Par Michel Lagacé
Depuis des décennies, la conclusion est sans équivoque : des niveaux élevés de pauvreté produisent de mauvais résultats scolaires. Et depuis des décennies, le Manitoba affiche le taux de pauvreté infantile le plus élevé au Canada. De plus, le taux de pauvreté est encore plus élevé chez les enfants autochtones.
Il aurait donc été normal, voire urgent, que le projet de loi 64, intitulé Loi sur la modernisation de l’éducation, s’attaque à cet enjeu social fondamental et déterminant pour l’avenir du Manitoba. Or il ignore cette réalité pourtant incontournable. Au nom de l’idée douteuse que les changements qu’il propose vont permettre de réaliser des économies importantes, le projet de loi se borne à restructurer la gouvernance du système d’éducation pour concentrer plus de pouvoir dans les mains du ministre de l’Éducation.
La restructuration consiste à remplacer les 37 commissions scolaires anglophones par une Autorité provinciale dont les membres sont nommés par le ministre. Les divisions scolaires sont regroupées en 15 régions de recrutement. 37 « surintendants » sont remplacés par 15 directeurs de l’éducation nommés par le gouvernement. Les parents sont représentés dans un Conseil consultatif de l’éducation. Et tous les enseignants deviennent des employés de l’Autorité.
Il faudra surveiller de près les implications du projet de loi pour la commission scolaire francophone et les programmes d’immersion. La commission continuera d’être composée de commissaires élus. Un des commissaires rejoindrait 15 représentants des parents au Conseil consultatif de l’éducation. Mais là semble s’arrêter tout mécanisme officiel de communication entre la nouvelle Autorité provinciale et la commission scolaire francophone.
Il faudra sûrement établir des liens de collaboration plus sérieux entre la commission et la nouvelle Autorité, puisque le projet de loi ne prévoit aucune place pour les élèves des programmes d’immersion. Or un certain nombre de ces élèves font partie de la francophonie manitobaine. D’autres aspirent à connaître les deux langues officielles du pays et certains pourraient se diriger vers des études en français dans la division scolaire francophone ou encore à l’Université de Saint-Boniface ou ailleurs au pays.

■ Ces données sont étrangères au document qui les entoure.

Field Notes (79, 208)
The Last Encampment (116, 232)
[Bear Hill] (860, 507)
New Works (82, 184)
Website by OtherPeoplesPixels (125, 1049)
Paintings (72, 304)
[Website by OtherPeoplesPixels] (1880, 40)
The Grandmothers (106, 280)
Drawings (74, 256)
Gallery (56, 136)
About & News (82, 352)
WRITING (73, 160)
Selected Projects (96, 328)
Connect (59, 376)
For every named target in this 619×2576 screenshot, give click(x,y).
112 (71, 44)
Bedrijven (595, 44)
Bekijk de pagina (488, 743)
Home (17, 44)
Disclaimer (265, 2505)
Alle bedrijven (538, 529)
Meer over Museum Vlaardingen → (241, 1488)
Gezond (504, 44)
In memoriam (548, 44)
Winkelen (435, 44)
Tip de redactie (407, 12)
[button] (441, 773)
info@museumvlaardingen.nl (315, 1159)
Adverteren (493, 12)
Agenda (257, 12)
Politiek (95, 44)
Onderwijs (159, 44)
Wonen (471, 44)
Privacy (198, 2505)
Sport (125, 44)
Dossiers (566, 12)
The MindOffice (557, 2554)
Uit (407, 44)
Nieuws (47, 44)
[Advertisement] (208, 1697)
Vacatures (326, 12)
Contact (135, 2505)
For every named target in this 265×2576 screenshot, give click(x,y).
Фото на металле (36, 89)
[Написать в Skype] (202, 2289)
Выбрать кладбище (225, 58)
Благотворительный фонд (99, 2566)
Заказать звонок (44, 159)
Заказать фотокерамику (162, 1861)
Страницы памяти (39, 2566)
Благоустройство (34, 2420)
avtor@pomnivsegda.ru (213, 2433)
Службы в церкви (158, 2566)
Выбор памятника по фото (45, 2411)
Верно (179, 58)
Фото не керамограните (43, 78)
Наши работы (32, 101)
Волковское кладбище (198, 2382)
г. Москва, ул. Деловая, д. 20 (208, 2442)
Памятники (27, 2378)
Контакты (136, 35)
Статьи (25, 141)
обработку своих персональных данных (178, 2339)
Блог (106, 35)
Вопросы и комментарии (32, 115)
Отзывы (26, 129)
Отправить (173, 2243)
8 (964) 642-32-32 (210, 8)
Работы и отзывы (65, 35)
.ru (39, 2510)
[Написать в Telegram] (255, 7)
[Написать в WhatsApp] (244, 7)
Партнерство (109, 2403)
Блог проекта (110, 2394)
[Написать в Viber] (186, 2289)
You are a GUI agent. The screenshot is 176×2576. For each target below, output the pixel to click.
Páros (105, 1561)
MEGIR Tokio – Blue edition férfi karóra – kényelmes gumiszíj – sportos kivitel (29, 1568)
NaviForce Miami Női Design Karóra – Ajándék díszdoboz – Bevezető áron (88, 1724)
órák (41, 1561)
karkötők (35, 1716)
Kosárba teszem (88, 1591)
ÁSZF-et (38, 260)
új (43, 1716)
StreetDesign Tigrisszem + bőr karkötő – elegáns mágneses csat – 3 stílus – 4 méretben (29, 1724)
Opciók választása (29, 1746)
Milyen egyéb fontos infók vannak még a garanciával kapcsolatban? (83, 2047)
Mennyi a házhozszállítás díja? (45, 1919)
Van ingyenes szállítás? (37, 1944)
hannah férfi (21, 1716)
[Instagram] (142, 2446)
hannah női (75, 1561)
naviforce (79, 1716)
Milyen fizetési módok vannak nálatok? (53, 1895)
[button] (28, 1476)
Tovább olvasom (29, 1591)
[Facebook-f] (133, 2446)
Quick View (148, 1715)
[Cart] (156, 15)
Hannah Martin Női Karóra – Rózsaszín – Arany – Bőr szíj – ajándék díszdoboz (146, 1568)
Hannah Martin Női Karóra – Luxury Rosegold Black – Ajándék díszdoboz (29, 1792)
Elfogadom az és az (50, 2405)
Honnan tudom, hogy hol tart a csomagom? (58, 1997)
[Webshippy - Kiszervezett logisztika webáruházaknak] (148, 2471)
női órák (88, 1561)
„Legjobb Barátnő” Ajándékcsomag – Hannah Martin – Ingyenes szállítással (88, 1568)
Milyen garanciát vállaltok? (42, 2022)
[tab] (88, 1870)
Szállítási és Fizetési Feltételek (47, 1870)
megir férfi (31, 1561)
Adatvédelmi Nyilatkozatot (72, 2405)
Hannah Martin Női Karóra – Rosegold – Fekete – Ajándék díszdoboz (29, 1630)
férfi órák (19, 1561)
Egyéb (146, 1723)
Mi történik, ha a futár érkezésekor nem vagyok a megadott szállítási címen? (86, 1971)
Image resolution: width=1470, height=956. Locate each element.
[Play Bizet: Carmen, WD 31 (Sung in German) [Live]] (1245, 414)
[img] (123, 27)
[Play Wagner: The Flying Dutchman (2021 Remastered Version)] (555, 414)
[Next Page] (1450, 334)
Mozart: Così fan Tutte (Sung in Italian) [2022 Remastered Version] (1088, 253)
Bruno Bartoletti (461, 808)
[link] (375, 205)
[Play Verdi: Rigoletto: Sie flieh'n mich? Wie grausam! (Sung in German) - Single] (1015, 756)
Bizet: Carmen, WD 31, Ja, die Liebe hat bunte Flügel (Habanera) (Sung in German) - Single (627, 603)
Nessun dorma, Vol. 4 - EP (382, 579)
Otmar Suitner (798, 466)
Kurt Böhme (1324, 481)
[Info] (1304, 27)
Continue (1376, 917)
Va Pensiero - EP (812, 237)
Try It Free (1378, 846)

La majorité des élèves en immersion – les trois quarts – est concentrée dans la capitale manitobaine. Cependant, les chances que le seul représentant de cette région au Conseil consultatif soit un parent d’immersion française sont minimes. Tout simplement parce que les élèves en immersion constituent moins de 15 % des élèves dans cette région. De nombreuses autres propositions dans le projet de loi 64 méritent un examen approfondi puisqu’il présente un changement radical dans la gouvernance de l’éducation au Manitoba.
Mais plus fondamentalement encore, les Manitobaines et les Manitobains devront repenser le rôle du gouvernement provincial dans la lutte contre la pauvreté pour assurer l’amélioration des résultats scolaires des élèves. Car l’abolition des divisions scolaires anglophones et la création de nouvelles structures directement redevables au ministre de l’Éducation n’y arriveront pas.